Uganda, Barbershop Harmonies...and what lies between

December 2012: Drissa teaches me to play the Ngoni (the West African predecessor to the banjo) in Burkina Faso.

December 2012: Drissa teaches me to play the Ngoni (the West African predecessor to the banjo) in Burkina Faso.

 

I'm writing this blog at midnight, just a few hours before I board a plane to Uganda.

Right now it’s hotter in Denver than it is in Jinja, and I crave the cooler African weather and theatrical thunderstorms.

It’s almost 2 years to the day since I came home from living and working in Uganda for a year. And it’s 4 years since the first trip I ever took to Africa in 2012, to tour with my old band Koffi Togo Vibe and study drumming and dance in Togo and Burkina Faso.

My musical evolution has been a strange and nuanced journey through an eccentric contrast of genres and instruments.  It’s funny to think that my first time on stage was when I was five, at the Arvada Center, singing ‘Lida Rose’ as a fifth wheel in my dad’s barbershop quartet.  Four and five-part vocal harmonies are certainly the backbone of my musical education.  I didn’t even know how weird it was that my little first grade self knew more hundred-year-old American songs than most baby boomers.

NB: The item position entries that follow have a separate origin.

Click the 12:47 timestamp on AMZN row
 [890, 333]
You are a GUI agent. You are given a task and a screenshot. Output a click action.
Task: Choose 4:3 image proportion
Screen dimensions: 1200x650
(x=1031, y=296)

On top of that, I’ve been a choir nerd all my life.  Colorado Children’s Chorale.  All State Choir.  All State Jazz.  I picked up clarinet in 3rd grade.  Piano in 4th grade.  Taught myself guitar in middle school.  Fell in love with the complexities and dissonance of jazz in high school.  Played keys in the College jazz combo.  

And then, after college, I found myself playing in a Cuban Afro-Beat ten-piece, experimental jazz band.  When I met Koffi Toudji, he introduced me to goat-skin djembe drums, cannon-sized dun-duns, barefoot West African dance, and enticing poly-rhythms.  Koffi heard rhythms the way I heard melodies and harmonies.  I wanted to train my ears to hear what he could hear.

That lead me to Africa.  

And now, after unmentionable hours of planning, I’m making a long-time dream come true and returning for the fourth time, taking 13 of my middle-school students with me.

Looking back on the way things have unfolded, I find myself laughing at all the random pieces I have managed to weave into my life, and into my music.  But while it may seem disconnected at first glance, the more places I go, and languages I study, and music genres I explore, the more I realize how much they connect.  All the jazz, blues, barbershop, Afro-Cuban, and rock’n’roll that I studied for the first twenty years of my life were heavily influenced—no, born from—African roots.  

Playing and singing in One Way Ride has felt a lot like a homecoming, like I’m going back to familiar territory and sinking into genres I’ve been missing.

And at the same time—as weird as it may sound coming from the whitest girl this side of Scotland—going back to Africa, also strangely feels like going home.  Maybe it’s because so much of what we Americans know is born out of and wrapped up in African history.  And if you don’t want to read about it, just listen to Rokia Traore or Fatoumata Diawara for 2 seconds and you’ll know what I mean.